US producers had expected to be selling large volumes directly to the still fast-growing China PE market, but the US-China trade war has put paid to that.

And when a new cracker and its associated PE units are up and running, they are under pressure to run fast.

Trade data are showing a remarkable increase in US PE exports in August, and a surge in exports to markets in southeast Asia such as Malaysia and Vietnam.

At close to 50,000 tonnes, they are equivalent to a local 600,000 tonne/year plant disrupting the regional market.

US exports to China have fallen because of the trade war tariffs on high density polyethylene (HDPE) and linear low density polyethylene (LLDPE).

US exports to Europe, Malaysia, Turkey and most notably Vietnam have however increased. US is selling more of the polymer to those destinations than it is to China.

“China’s PE market is likely to grow by some 8% this year, which would be very good,” says ICIS Section Head in Australia, John Richardson.

“But, on the basis of apparent demand, which is local production plus net imports, ICIS and China Customs department data show a 14% increase for January-August. This points to overstocking of some 1m tonnes," he adds.

Richardson went on to say that PE demand growth in China is, to some extent, divorced from GDP, so the weaker economy has not had a major impact on demand, as yet.

“But it is clear on a global basis that there is too much supply chasing too little demand. This has created more competition in non-China markets for producers from other countries, such as Saudi Arabia. The producers have responded by raising exports to China in order to take advantage of the missing US material," he says.
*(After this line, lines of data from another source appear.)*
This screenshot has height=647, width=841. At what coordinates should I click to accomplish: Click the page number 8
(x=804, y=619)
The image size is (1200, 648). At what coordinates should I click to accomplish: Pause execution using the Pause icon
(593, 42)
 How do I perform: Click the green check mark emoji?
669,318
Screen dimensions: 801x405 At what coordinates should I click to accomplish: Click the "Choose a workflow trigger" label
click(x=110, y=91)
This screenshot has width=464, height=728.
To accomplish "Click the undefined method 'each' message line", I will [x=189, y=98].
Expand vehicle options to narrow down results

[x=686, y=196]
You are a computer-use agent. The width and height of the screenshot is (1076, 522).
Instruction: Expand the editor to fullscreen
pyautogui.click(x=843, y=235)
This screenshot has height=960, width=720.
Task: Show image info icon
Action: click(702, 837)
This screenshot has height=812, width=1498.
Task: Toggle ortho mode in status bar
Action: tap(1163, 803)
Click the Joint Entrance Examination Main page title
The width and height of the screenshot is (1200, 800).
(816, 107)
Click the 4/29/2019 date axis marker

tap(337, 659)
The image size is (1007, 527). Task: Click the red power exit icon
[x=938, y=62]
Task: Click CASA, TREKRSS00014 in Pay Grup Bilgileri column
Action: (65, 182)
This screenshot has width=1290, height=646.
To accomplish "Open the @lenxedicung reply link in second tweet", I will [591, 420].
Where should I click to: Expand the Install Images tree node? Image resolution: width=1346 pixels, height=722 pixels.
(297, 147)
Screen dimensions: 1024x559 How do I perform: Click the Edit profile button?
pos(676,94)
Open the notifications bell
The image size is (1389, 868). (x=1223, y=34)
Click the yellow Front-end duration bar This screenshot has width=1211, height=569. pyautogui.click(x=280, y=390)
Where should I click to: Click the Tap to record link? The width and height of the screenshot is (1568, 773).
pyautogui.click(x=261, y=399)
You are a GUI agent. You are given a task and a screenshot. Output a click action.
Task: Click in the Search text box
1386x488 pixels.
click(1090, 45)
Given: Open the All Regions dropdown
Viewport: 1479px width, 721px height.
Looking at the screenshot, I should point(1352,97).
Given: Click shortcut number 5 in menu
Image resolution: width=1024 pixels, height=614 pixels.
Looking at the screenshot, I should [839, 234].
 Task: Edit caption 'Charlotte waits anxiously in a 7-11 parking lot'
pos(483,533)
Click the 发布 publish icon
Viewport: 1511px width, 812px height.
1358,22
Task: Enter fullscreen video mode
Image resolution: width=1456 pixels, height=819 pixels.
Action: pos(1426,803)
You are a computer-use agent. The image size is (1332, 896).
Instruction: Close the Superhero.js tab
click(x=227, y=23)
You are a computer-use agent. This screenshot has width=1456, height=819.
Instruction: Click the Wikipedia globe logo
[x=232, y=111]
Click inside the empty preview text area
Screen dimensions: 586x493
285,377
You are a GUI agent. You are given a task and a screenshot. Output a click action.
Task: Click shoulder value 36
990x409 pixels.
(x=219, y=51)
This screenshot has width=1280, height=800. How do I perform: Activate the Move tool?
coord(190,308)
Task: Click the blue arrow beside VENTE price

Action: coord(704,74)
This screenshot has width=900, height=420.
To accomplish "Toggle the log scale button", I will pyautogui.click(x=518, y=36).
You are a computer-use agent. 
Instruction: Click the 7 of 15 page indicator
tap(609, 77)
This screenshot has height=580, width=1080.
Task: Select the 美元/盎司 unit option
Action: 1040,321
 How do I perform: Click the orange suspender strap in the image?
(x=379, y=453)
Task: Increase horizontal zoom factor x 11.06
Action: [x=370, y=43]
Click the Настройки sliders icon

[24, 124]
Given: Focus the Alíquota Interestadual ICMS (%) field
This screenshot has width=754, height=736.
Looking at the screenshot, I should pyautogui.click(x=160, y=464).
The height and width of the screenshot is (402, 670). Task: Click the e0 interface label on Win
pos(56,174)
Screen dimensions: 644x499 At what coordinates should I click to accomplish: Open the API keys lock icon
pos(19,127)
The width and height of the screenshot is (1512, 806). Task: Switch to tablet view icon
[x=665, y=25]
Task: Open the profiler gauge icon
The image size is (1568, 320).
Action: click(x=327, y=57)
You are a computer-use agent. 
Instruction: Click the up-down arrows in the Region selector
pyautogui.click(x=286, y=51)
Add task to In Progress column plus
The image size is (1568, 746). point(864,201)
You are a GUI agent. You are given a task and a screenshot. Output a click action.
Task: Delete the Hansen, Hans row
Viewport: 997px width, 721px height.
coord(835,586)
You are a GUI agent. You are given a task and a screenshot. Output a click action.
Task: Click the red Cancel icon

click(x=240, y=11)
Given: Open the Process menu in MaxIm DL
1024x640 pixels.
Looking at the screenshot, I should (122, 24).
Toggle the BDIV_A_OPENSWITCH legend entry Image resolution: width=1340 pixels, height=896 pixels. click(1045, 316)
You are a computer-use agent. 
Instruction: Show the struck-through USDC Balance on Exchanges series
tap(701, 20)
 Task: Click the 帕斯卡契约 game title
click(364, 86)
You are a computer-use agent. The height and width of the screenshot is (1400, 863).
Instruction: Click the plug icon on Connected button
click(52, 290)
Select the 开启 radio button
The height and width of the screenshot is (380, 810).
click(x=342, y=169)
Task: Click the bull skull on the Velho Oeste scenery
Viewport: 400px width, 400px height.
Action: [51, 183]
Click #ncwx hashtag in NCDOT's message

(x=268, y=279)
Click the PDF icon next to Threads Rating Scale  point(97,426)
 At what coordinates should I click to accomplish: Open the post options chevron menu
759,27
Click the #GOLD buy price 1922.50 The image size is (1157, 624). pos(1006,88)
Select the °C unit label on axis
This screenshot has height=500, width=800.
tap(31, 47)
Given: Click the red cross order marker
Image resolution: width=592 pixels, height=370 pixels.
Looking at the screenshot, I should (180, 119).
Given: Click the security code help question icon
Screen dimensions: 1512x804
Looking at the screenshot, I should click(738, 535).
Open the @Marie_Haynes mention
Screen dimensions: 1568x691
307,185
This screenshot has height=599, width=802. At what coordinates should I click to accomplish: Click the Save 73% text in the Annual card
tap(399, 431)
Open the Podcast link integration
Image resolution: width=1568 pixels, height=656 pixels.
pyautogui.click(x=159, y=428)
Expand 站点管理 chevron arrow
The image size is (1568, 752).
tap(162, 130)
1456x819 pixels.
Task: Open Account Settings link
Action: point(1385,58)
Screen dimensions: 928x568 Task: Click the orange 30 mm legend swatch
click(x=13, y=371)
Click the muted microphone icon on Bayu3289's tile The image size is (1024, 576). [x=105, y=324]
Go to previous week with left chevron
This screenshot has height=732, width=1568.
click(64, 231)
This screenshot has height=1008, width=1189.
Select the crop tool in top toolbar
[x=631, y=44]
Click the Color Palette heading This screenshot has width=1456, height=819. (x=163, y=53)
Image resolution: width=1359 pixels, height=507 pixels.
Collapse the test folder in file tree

“In the perfect world, US capacity might just about fit. But we are not in a perfect world. ICIS margins point to a potential tipping point, where the re-balancing described above will no longer compensate for a weaker global economy.”

Lengthened supply and slowing demand growth create difficult market conditions for all.

And the ICIS margin data suggest that it could be getting painful for some.

“Looking at cracker margins in northeast Asia, they have been having a really tough period since August and this week was the worst yet,” says Ciaran Healy, Senior Predictive Analyst at ICIS.

“Naphtha cracking margins have fallen to [well] below zero on a variable basis. This implies that 100% cracker operations might be losing up to about $150/tonne of ethylene on a total cost basis. Even LPG [liquefied petroleum gas] producers are probably close to break even."

The story is essentially the same, perhaps even worse, if we assume integration to derivatives.

“Unless oil and naphtha drop off considerably, either downstream prices will need to rise or operations will be affected," adds Healy.

"The looming threat of derivative imports from other regions and a balanced-to-long local market makes any large increase in prices difficult to imagine.”